— Start TEXT EXCERPT —

The Great Stork Derby

In 1926, a wealthy Canadian lawyer and financier named Charles Vance Millar died in his sleep at the age of 73.  With no close relatives and a significant fortune up for grabs, his law partners eagerly unsealed the envelope holding his will.  What they found was ridiculously horrifying.  It’s probably a good idea to pause here real quick to mention that Millar was known as a bit of a prankster.  One of his favorite hobbies was to leave money on the sidewalk, and then secretly watch as random people scooped it up and furtively pocketed it.  The guy was an odd-duck is what we’re trying to say.  Anyways, Millar’s entire will was full of shenanigans.  For instance, he gave his vacation home in Jamaica to three men who hated each other, he gave his stock in a brewery to a group of ministers and temperance activists, and he gave his stock in the local horse racing club to a group of anti-horse racing activists.  However, it was the last part of his will that gained the most attention.  The majority of his fortune, some seven million U.S. dollars in today’s money, was to go to whatever woman living in Toronto had the most babies in the next ten years.

— End TEXT EXCERPT —
— Start DATA ROWS —

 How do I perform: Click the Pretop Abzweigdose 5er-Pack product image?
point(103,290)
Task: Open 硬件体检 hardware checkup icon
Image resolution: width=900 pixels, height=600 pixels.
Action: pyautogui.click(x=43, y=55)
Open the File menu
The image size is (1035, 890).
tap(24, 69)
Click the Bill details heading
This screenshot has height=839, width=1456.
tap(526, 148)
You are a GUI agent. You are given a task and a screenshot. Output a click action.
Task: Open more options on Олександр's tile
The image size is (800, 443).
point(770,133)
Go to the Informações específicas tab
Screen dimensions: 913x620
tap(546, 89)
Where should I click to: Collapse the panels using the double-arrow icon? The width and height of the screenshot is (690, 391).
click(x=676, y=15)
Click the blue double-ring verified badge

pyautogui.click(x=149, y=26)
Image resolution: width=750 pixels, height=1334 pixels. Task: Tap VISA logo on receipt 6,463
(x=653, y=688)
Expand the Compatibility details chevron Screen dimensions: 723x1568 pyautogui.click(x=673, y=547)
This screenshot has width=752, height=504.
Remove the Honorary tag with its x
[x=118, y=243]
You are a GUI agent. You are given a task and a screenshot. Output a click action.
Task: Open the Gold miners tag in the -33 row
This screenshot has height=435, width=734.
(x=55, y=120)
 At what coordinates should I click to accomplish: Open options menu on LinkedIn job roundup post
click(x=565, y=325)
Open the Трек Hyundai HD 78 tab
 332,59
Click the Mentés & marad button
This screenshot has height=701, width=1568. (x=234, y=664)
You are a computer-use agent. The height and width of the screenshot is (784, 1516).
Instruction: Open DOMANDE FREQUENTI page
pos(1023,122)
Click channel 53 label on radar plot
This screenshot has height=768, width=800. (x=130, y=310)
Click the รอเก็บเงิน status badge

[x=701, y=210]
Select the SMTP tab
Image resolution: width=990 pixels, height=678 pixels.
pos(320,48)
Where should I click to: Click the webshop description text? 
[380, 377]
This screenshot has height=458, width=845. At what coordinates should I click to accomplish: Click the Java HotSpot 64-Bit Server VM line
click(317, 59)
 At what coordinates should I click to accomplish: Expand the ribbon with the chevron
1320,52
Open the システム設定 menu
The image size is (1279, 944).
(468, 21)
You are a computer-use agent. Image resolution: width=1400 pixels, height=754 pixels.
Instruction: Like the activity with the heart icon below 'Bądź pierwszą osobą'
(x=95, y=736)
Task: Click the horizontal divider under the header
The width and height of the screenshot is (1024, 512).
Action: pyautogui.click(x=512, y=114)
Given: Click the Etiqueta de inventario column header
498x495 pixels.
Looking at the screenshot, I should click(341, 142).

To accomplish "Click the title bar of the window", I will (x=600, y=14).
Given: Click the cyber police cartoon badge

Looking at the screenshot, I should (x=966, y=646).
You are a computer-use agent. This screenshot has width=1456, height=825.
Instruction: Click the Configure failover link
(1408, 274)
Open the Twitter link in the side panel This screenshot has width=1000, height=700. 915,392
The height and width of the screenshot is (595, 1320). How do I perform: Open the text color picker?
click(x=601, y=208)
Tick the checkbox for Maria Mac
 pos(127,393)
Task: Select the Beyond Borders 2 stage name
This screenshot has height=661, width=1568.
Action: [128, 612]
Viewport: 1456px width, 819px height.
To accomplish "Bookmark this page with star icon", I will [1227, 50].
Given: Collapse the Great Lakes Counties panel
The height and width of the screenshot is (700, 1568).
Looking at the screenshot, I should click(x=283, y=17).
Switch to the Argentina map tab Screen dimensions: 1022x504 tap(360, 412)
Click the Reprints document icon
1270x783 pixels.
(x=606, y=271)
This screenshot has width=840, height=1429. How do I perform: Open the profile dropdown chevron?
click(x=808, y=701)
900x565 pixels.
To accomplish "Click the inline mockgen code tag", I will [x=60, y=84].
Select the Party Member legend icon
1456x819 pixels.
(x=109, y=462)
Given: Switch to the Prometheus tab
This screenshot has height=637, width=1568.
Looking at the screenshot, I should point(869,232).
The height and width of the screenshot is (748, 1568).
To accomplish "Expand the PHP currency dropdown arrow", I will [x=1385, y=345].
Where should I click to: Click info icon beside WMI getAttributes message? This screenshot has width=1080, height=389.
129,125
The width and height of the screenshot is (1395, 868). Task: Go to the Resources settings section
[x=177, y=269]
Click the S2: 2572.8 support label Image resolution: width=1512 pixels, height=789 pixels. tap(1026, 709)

— End DATA ROWS —

• [STATED TASK] Condense the paragraph of the Great Stork Derby text that begins "In 1926, a wealthy Canadian lawyer" into a shorter version that keeps its main facts.

• [SOLUTION TO THIS EXERCISE] In 1926, Charles Vance Millar, a wealthy Canadian lawyer and financier known as a prankster, died in his sleep at 73 with no close relatives. He liked to leave money on the sidewalk and secretly watch people pocket it. His will, opened by his law partners, was full of odd bequests. His Jamaica vacation home went to three men who hated each other. His brewery stock went to ministers and temperance activists, and his horse racing club stock went to anti-horse racing activists. The part that drew the most attention left most of his fortune, about seven million U.S. dollars in today's money, to whichever Toronto woman had the most babies in the next ten years.